Finance and Insurance — compliance-bound advisory chatbots
- What: Advisory bots that constrain recommendations to approved product universes, enforce fee disclosures, and verify suitability against stated risk tolerance.
- Tools/Products/Workflows: CPL policies for product whitelist/blacklist, mandatory disclosure spans, KYC/AML risk checks; learned verifiers for suitability reasoning; CAPE training to satisfy policies by default; CapabilityBench to certify tasks for procurement.
- Assumptions/Dependencies: Current product catalogs and policy libraries; access to client risk profiles; strong claim/citation extraction; compliance sign-off.
Software Engineering — secure code generation and tool-use correctness
- What: Code copilots that never emit unsafe patterns (e.g., eval, exec, SQL injection), pass required tests, and call tools with exact computed arguments.
- Tools/Products/Workflows: CPL policies for banned APIs, input sanitization, required tests; PredicateGraph over code/tool-calls; CI “capability unit tests” step; automatic correction (deterministic patches) then re-verification; fine-tuning with CAPE.
- Assumptions/Dependencies: Structured code blocks and tool-call capture; stable schema for PredicateGraph; grammar-constrained decoding for reliability.
Legal Services — jurisdiction-aware drafting and grounded citations
- What: Research and drafting assistants that cite only provided documents, respect jurisdiction and confidentiality constraints, and adhere to firm style guides.
- Tools/Products/Workflows: CPL policies for permitted jurisdictions, mandatory pinpoint citations, redaction/PII; RAG “cite-from-context-only” structural checks; Capability CI dashboards per matter.
- Assumptions/Dependencies: Accurate retrieval context; legal entity and citation parsing; firm-specific style policies; privileged data controls.
Education — rubric-aligned auto-feedback and grading
- What: Tutors and graders that provide structured, rubric-based feedback for proofs, reasoning, and code correctness with issue localization.

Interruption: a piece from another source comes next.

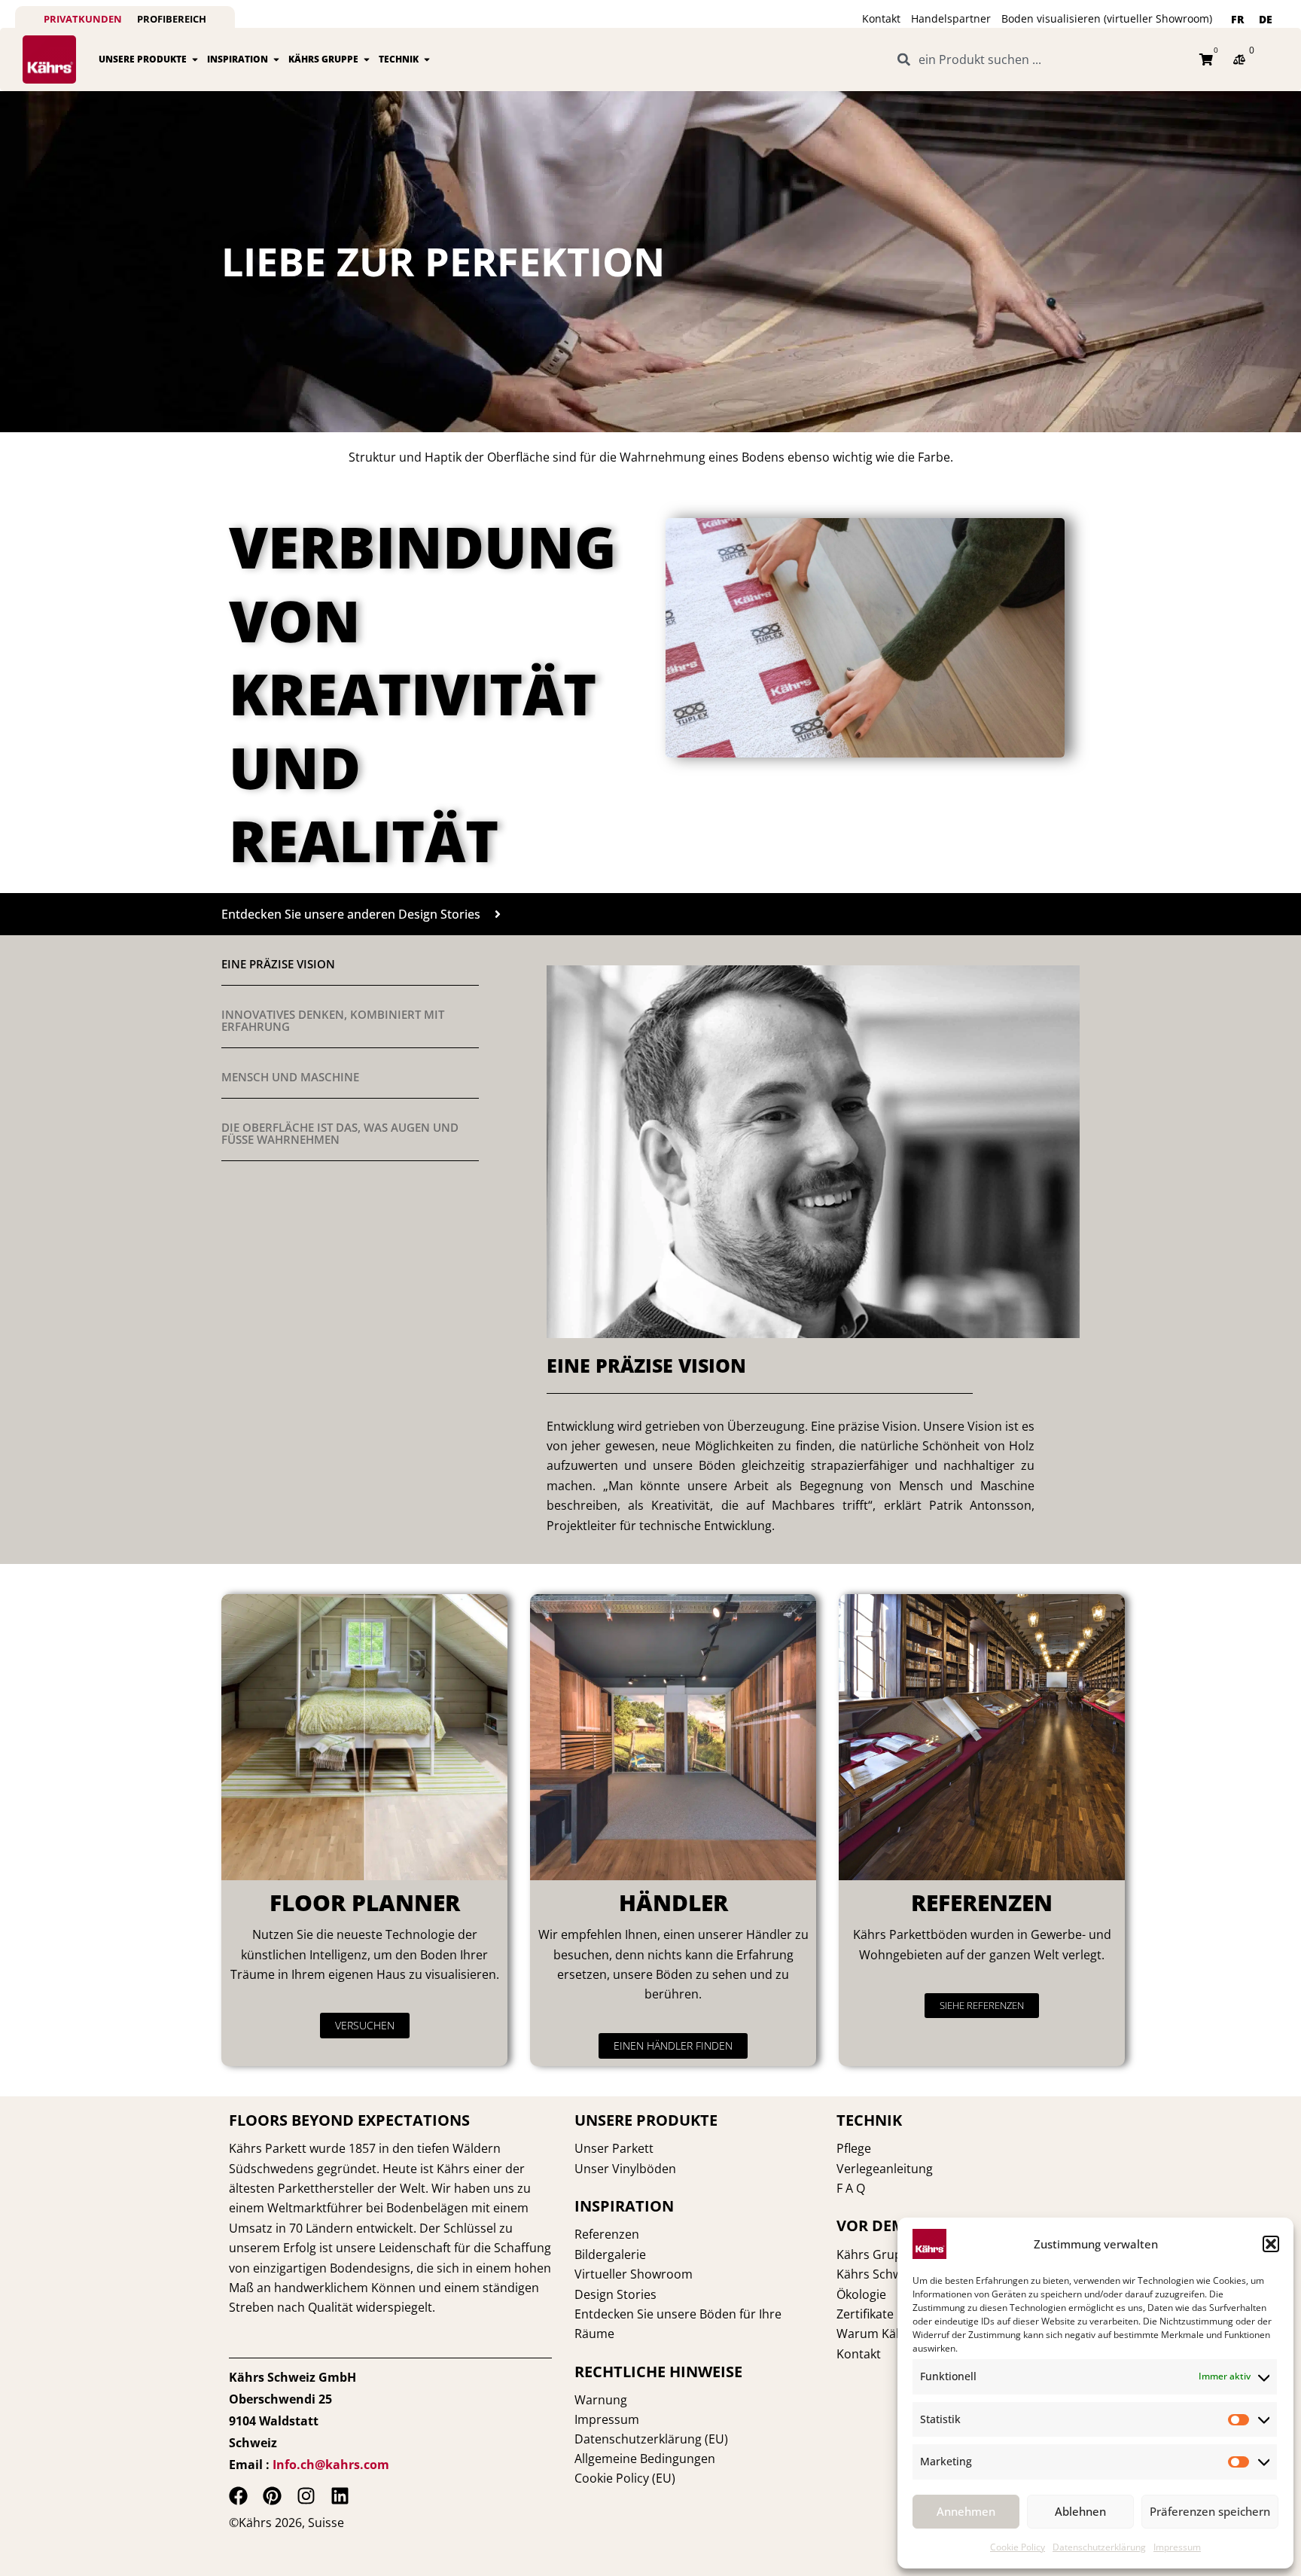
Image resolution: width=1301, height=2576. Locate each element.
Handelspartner (951, 18)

- Tools/Products/Workflows: Learned verifiers trained on explicit rubrics (reasoning validity, proof completeness, edge-case handling); meta-verification to suppress hallucinated issues; course-specific CapabilityBench suites.

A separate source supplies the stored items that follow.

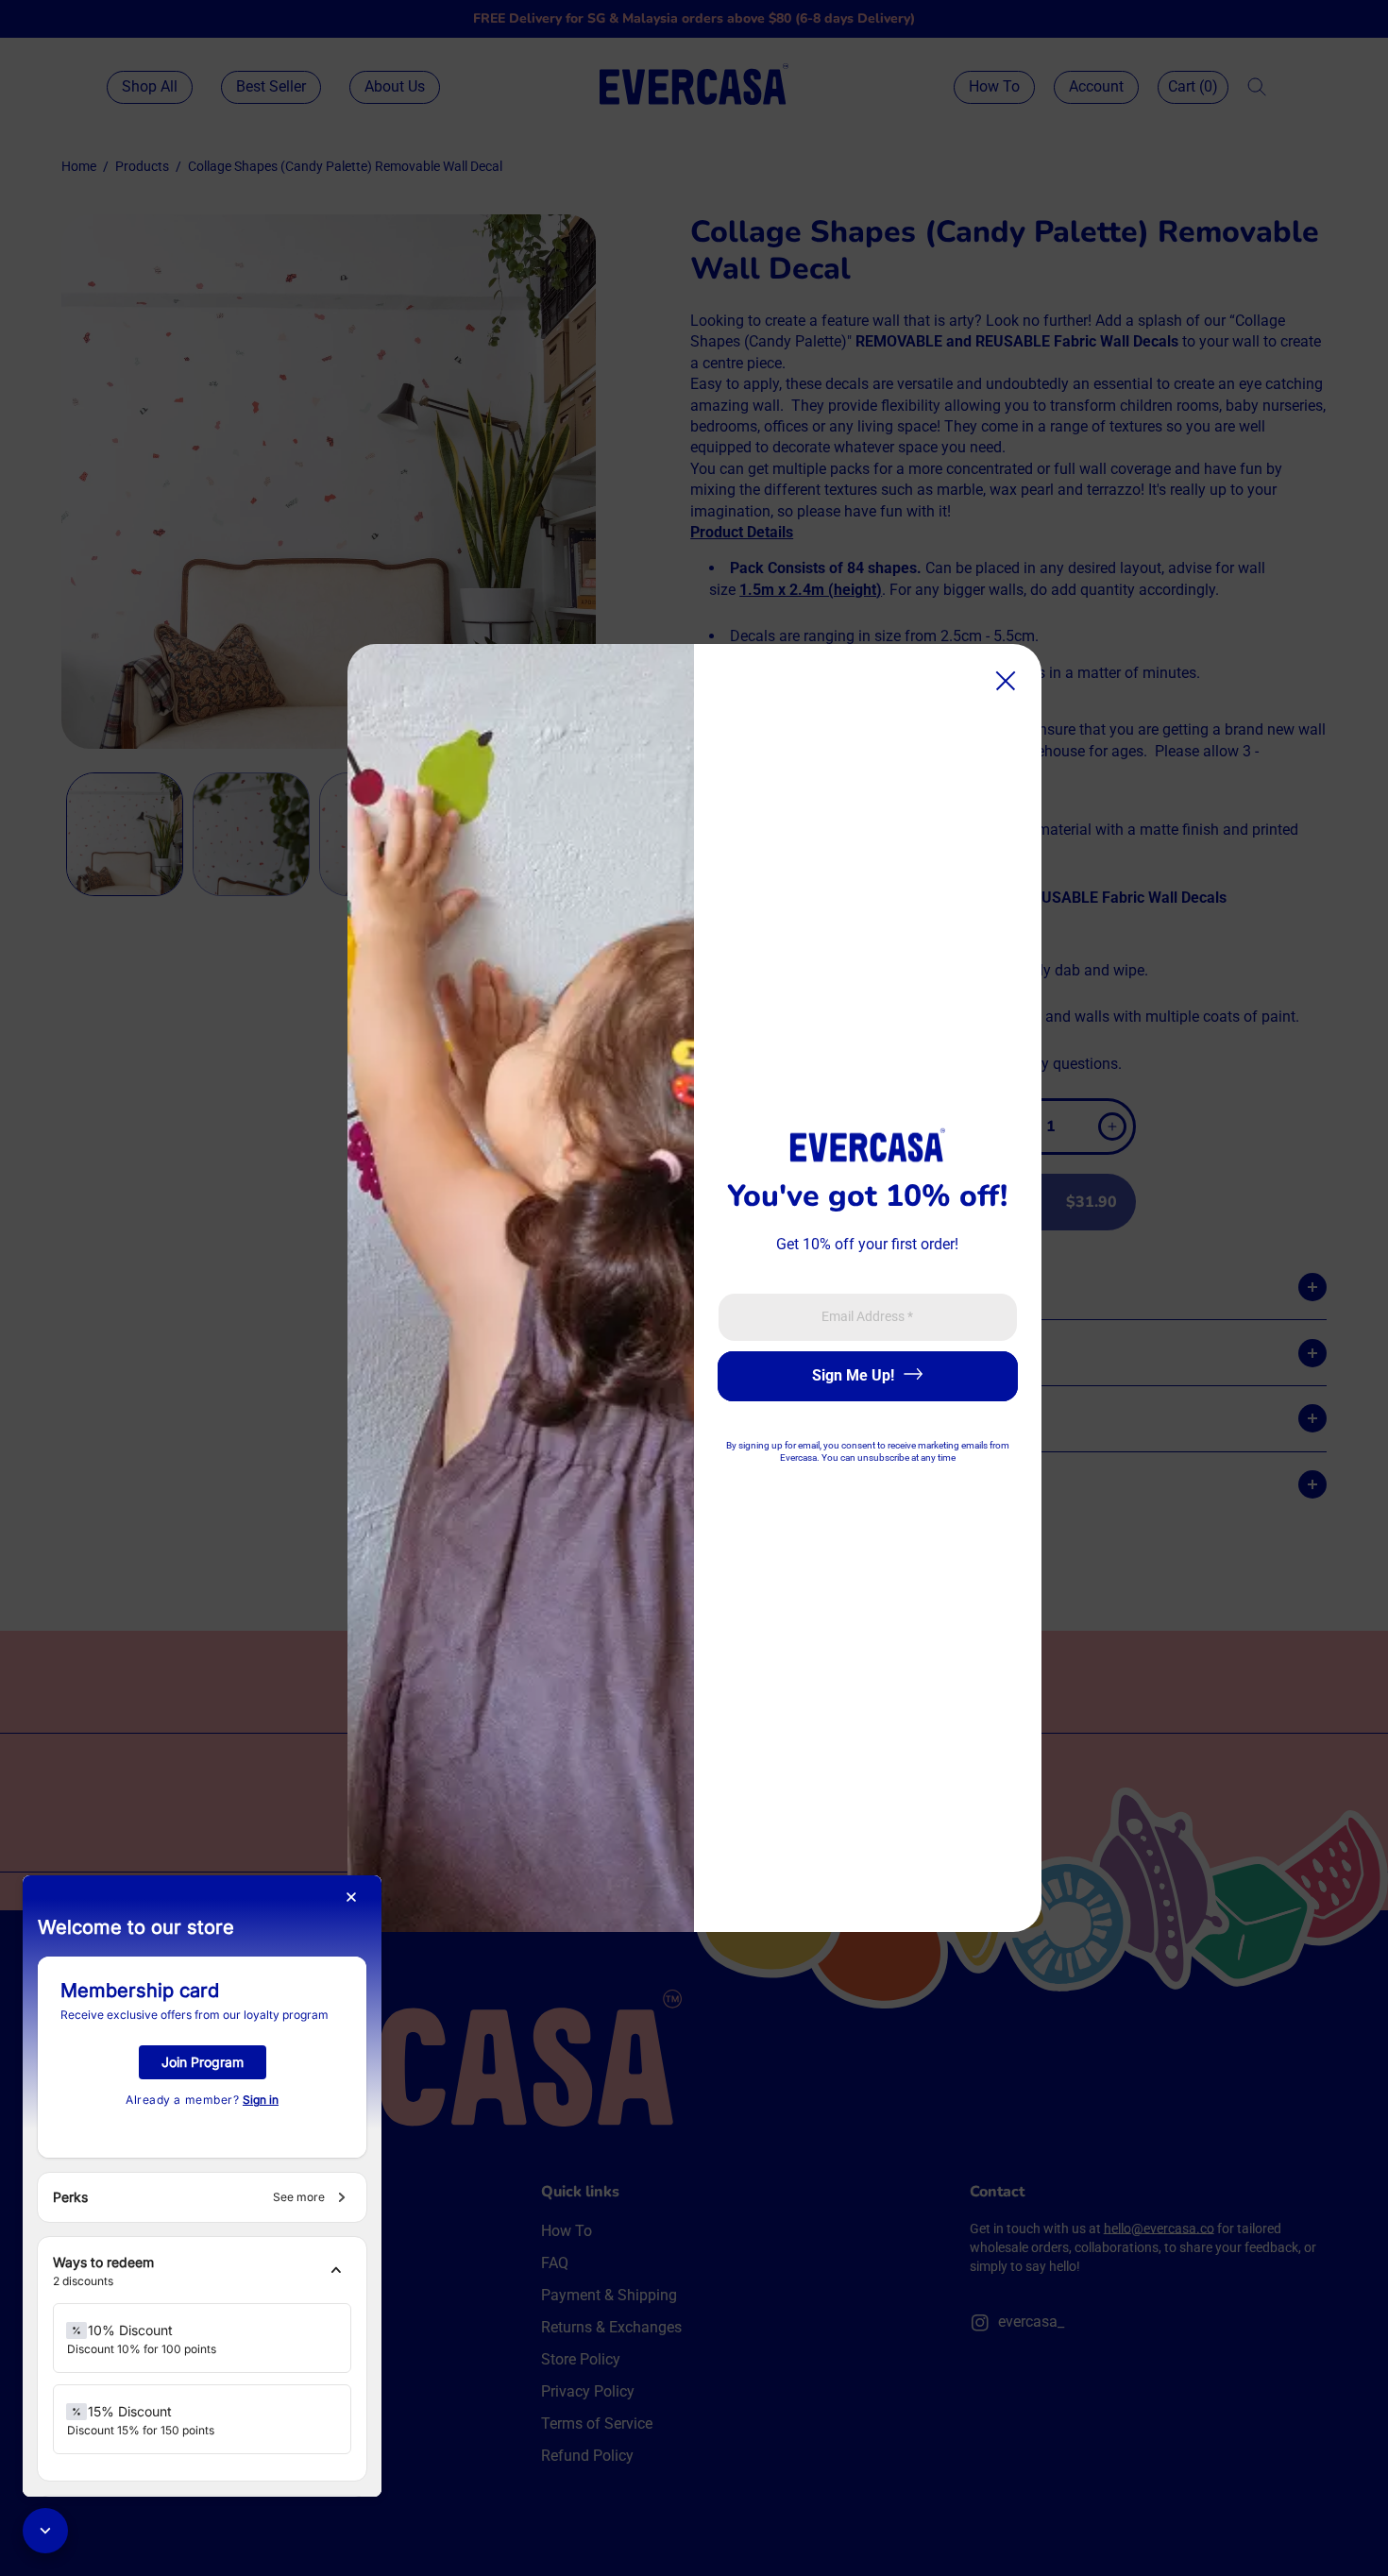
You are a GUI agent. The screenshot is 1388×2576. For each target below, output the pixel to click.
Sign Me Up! (853, 1375)
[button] (202, 2272)
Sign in (261, 2100)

- Assumptions/Dependencies: Calibrated rubrics (κ ≥ 0.7); periodic human spot-checks; versioned rubrics across courses.
Customer Support and CX — SOP-compliant agents
- What: Assistants that reliably follow escalation protocols, sentiment-aware acknowledgment, refund rules, and closure checks.

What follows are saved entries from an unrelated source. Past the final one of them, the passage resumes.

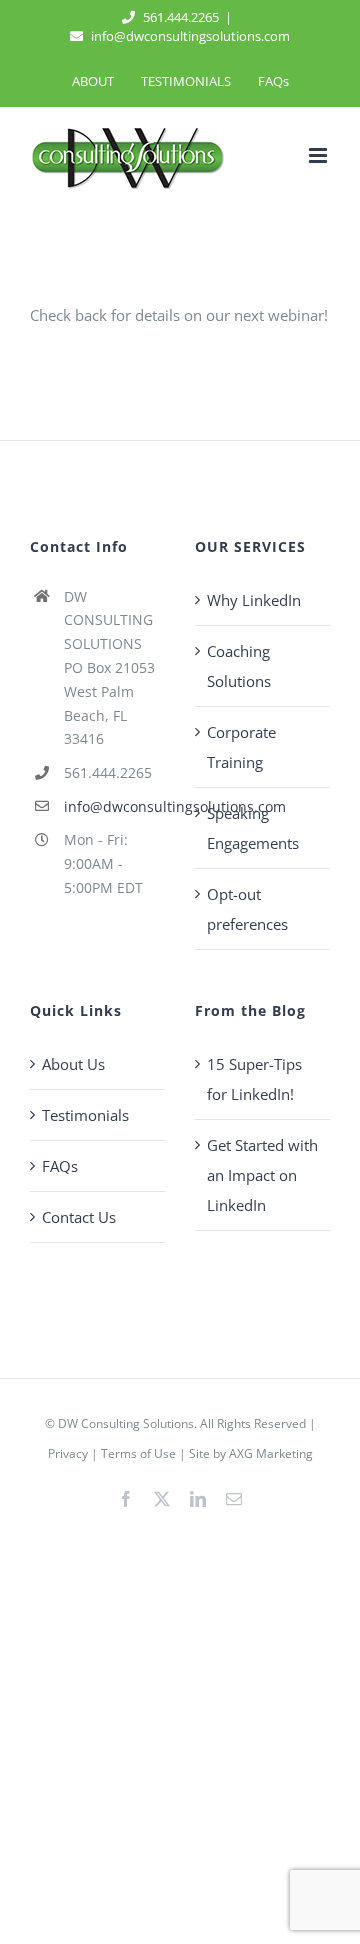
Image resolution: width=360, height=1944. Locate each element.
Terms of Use (138, 1453)
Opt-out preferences (247, 909)
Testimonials (85, 1115)
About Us (73, 1064)
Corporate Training (241, 747)
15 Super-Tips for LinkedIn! (254, 1079)
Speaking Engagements (253, 828)
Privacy (68, 1453)
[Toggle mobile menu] (319, 155)
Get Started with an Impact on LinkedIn (262, 1175)
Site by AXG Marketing (251, 1453)
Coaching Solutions (239, 666)
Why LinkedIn (254, 600)
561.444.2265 (179, 17)
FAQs (60, 1166)
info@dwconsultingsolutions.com (189, 36)
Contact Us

- Tools/Products/Workflows: Tiered CPL policies (T2 governance for refunds/escalations, T3 structural for response flow); CRM-in-the-loop verification; CAPE corrections feeding continuous fine-tuning.
- Assumptions/Dependencies: Up-to-date SOPs; sentiment/intent detection nodes in PredicateGraph; locale/regulatory variants.
Enterprise Data and RAG — hallucination-resistant grounded answers
- What: Q&A systems that require every factual claim to be supported by citations drawn from the provided corpus, with format and coverage guarantees.
- Tools/Products/Workflows: Structural policies for claim–citation alignment, coverage thresholds, and citation formatting; Best-of-N plus policy-filter inference as a stopgap; CAPE training for default compliance.
- Assumptions/Dependencies: Robust claim extraction; high-fidelity structured outputs (JSON/grammar); relevant context retrieval.
Procurement and Vendor Evaluation — capability certification
- What: Buyers evaluate third-party models against community or org-specific policy packs (e.g., safety, grounding, PII) rather than generic benchmarks.
- Tools/Products/Workflows: CapabilityBench integration in RFPs; standard CPL test suites; pass/fail dashboards with traceable failures and fixes.
- Assumptions/Dependencies: Shared, auditable policy definitions; agreement on tiers and thresholds; evaluator neutrality.
Data Extraction and Reporting — schema-true structured outputs
- What: Assistants that consistently emit valid JSON/XML matching organization-specific schemas, auto-correcting missing or malformed fields.
- Tools/Products/Workflows: Structured generation (grammar/JSON mode); CPL schema conformance checks and deterministic correction; CAPE retraining to internalize schemas.
- Assumptions/Dependencies: Stable schemas and versioning; long-context support for full-output parsing.
Governance, Risk, and Compliance (GRC) — “compliance-as-code” for AI
- What: Encode safety, privacy, and governance requirements as executable specifications that models learn to satisfy rather than rely on runtime blocking.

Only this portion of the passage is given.